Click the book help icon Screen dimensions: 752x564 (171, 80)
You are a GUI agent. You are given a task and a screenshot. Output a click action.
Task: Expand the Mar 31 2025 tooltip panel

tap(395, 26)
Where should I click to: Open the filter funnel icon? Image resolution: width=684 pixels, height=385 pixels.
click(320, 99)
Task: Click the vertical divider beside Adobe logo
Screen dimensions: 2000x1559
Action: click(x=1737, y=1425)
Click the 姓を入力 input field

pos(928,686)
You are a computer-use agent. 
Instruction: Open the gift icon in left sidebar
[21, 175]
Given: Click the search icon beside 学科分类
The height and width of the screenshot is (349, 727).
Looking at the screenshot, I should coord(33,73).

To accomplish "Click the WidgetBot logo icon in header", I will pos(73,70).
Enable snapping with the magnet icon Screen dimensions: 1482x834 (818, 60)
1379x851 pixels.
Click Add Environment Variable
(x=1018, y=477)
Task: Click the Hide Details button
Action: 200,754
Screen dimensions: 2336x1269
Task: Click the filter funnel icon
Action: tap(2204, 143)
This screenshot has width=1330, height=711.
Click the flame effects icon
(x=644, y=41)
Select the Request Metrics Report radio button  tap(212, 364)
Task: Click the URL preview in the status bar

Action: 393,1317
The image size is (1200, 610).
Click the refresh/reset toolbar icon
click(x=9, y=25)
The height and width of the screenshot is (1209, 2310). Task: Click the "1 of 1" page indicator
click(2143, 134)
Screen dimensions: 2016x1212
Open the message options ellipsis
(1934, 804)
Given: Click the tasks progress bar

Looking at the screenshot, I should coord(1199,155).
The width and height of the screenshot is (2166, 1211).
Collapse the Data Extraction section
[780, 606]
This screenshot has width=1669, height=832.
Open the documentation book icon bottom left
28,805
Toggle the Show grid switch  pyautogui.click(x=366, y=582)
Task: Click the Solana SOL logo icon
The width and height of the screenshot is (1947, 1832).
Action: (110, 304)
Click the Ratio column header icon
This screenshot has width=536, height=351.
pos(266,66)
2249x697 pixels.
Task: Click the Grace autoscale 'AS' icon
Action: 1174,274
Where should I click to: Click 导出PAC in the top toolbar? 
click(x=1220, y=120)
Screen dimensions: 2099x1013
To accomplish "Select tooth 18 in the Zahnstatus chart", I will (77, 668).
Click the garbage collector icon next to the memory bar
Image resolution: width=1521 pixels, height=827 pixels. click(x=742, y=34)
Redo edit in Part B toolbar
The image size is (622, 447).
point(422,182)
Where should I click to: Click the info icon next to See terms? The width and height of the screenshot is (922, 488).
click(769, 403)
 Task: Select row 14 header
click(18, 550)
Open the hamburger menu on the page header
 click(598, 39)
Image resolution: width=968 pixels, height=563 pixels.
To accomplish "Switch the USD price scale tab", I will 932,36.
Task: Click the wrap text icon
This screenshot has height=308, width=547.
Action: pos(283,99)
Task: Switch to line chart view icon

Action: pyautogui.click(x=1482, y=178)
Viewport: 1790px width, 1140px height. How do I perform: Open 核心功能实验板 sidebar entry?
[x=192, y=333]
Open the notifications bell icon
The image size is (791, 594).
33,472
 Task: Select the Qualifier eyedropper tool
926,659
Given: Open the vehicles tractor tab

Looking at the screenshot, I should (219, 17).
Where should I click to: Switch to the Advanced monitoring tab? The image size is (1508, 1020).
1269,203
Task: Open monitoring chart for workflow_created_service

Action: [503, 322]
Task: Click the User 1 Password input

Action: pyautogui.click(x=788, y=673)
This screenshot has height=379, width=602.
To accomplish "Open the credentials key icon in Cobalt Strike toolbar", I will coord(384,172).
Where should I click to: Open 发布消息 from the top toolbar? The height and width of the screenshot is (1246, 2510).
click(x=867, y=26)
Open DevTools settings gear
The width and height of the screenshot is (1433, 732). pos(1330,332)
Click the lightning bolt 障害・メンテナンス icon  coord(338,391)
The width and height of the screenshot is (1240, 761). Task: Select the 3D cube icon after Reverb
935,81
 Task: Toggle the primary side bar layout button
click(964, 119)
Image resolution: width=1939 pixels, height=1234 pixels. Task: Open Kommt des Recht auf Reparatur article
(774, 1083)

***

*EXERCISE INSTRUCTIONS*: Transcribe all of the material exactly as it appears.

*OUTPUT*:
Click the book help icon Screen dimensions: 752x564 (171, 80)
You are a GUI agent. You are given a task and a screenshot. Output a click action.
Task: Expand the Mar 31 2025 tooltip panel

tap(395, 26)
Where should I click to: Open the filter funnel icon? Image resolution: width=684 pixels, height=385 pixels.
click(320, 99)
Task: Click the vertical divider beside Adobe logo
Screen dimensions: 2000x1559
Action: click(x=1737, y=1425)
Click the 姓を入力 input field

pos(928,686)
You are a computer-use agent. 
Instruction: Open the gift icon in left sidebar
[21, 175]
Given: Click the search icon beside 学科分类
The height and width of the screenshot is (349, 727).
Looking at the screenshot, I should coord(33,73).

To accomplish "Click the WidgetBot logo icon in header", I will pos(73,70).
Enable snapping with the magnet icon Screen dimensions: 1482x834 (818, 60)
1379x851 pixels.
Click Add Environment Variable
(x=1018, y=477)
Task: Click the Hide Details button
Action: 200,754
Screen dimensions: 2336x1269
Task: Click the filter funnel icon
Action: tap(2204, 143)
This screenshot has width=1330, height=711.
Click the flame effects icon
(x=644, y=41)
Select the Request Metrics Report radio button  tap(212, 364)
Task: Click the URL preview in the status bar

Action: 393,1317
The image size is (1200, 610).
Click the refresh/reset toolbar icon
click(x=9, y=25)
The height and width of the screenshot is (1209, 2310). Task: Click the "1 of 1" page indicator
click(2143, 134)
Screen dimensions: 2016x1212
Open the message options ellipsis
(1934, 804)
Given: Click the tasks progress bar

Looking at the screenshot, I should coord(1199,155).
The width and height of the screenshot is (2166, 1211).
Collapse the Data Extraction section
[780, 606]
This screenshot has width=1669, height=832.
Open the documentation book icon bottom left
28,805
Toggle the Show grid switch  pyautogui.click(x=366, y=582)
Task: Click the Solana SOL logo icon
The width and height of the screenshot is (1947, 1832).
Action: (110, 304)
Click the Ratio column header icon
This screenshot has width=536, height=351.
pos(266,66)
2249x697 pixels.
Task: Click the Grace autoscale 'AS' icon
Action: 1174,274
Where should I click to: Click 导出PAC in the top toolbar? 
click(x=1220, y=120)
Screen dimensions: 2099x1013
To accomplish "Select tooth 18 in the Zahnstatus chart", I will (77, 668).
Click the garbage collector icon next to the memory bar
Image resolution: width=1521 pixels, height=827 pixels. click(x=742, y=34)
Redo edit in Part B toolbar
The image size is (622, 447).
point(422,182)
Where should I click to: Click the info icon next to See terms? The width and height of the screenshot is (922, 488).
click(769, 403)
 Task: Select row 14 header
click(18, 550)
Open the hamburger menu on the page header
 click(598, 39)
Image resolution: width=968 pixels, height=563 pixels.
To accomplish "Switch the USD price scale tab", I will 932,36.
Task: Click the wrap text icon
This screenshot has height=308, width=547.
Action: pos(283,99)
Task: Switch to line chart view icon

Action: pyautogui.click(x=1482, y=178)
Viewport: 1790px width, 1140px height. How do I perform: Open 核心功能实验板 sidebar entry?
[x=192, y=333]
Open the notifications bell icon
The image size is (791, 594).
33,472
 Task: Select the Qualifier eyedropper tool
926,659
Given: Open the vehicles tractor tab

Looking at the screenshot, I should (219, 17).
Where should I click to: Switch to the Advanced monitoring tab? The image size is (1508, 1020).
1269,203
Task: Open monitoring chart for workflow_created_service

Action: [503, 322]
Task: Click the User 1 Password input

Action: pyautogui.click(x=788, y=673)
This screenshot has height=379, width=602.
To accomplish "Open the credentials key icon in Cobalt Strike toolbar", I will coord(384,172).
Where should I click to: Open 发布消息 from the top toolbar? The height and width of the screenshot is (1246, 2510).
click(x=867, y=26)
Open DevTools settings gear
The width and height of the screenshot is (1433, 732). pos(1330,332)
Click the lightning bolt 障害・メンテナンス icon  coord(338,391)
The width and height of the screenshot is (1240, 761). Task: Select the 3D cube icon after Reverb
935,81
 Task: Toggle the primary side bar layout button
click(964, 119)
Image resolution: width=1939 pixels, height=1234 pixels. Task: Open Kommt des Recht auf Reparatur article
(774, 1083)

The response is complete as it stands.